Todos os alunos tinham lição de casa, inclusive elas. Evidente que se não levassem a tarefa no dia seguinte a professora não cobraria. O que fazer? Tinham argumentos de sobra para não cumprirem com mais essa obrigação. A desculpa, que era verdade, já estava pronta. Contudo, as meninas preferiam entregar tudo feito. Sentavam-se no chão da sala, e não preciso elucidar em que condições, acender um lampião que havia na casa e retribuírem o amor de sua professora. Faziam por prazer. Sabiam que a professora ficaria feliz. E sobretudo, sabiam que estavam sendo dignas, mostrando serem capazes de superar as adversidades que a vida impôs. Aprendiam, com uma só atividade, a lição da escola e a lição da vida.
Costumamos mandar tarefas para os alunos e eles não realizam. Desculpas são diversas: meu tio morreu, minha mãe não sabe, viajei, passeei com meus pais, veio visita em casa, meu primo pequeno rasgou a folha, não deu, e o famigerado esqueci… Nunca ouvi desculpas como não comi hoje, não tomei banho, meus pais brigaram muito, não tinha luz em casa…
O que falta é compromisso.
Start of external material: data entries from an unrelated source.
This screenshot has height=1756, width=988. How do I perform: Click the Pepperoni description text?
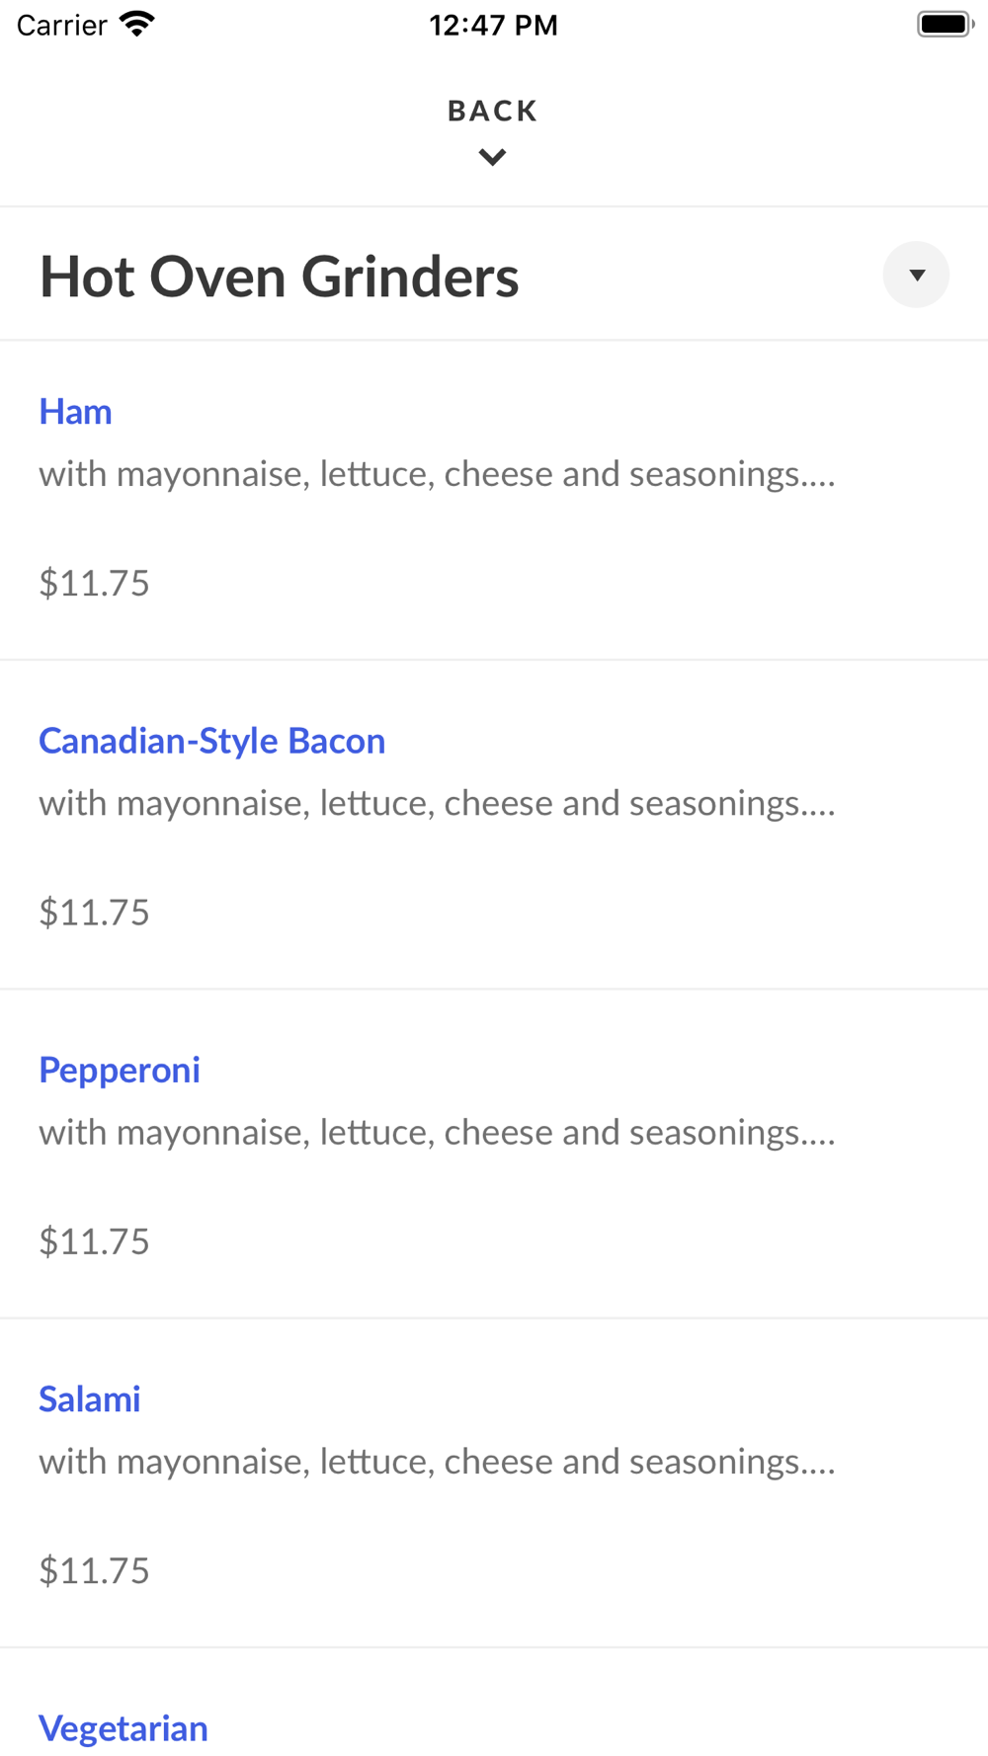[437, 1133]
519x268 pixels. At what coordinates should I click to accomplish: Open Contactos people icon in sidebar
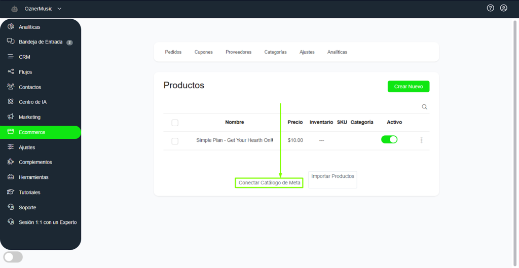[x=11, y=87]
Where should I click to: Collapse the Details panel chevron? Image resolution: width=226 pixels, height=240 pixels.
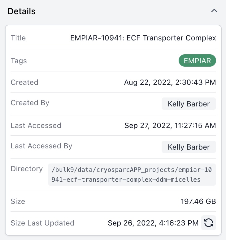click(214, 11)
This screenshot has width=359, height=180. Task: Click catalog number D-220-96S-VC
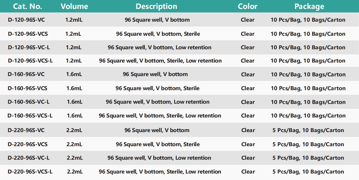(26, 130)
No caso das três irmãs, a família não era capaz de cobrar. Foi a professora, referência de mãe para elas, que o fez. Muitos alunos não precisam ter seu professor como referência de pai. Contam com pais em condições de exercerem suas funções. Contam com uma vida digna. Mas esses pais não cobram e como seus pais são os exemplos, não assumem suas responsabilidades também. Os próprios pais acabam comparecendo à escola para darem a desculpa pelo filho…

Desculpem pais, mas depois do exemplo dessas três irmãs, não aceito nenhuma desculpa!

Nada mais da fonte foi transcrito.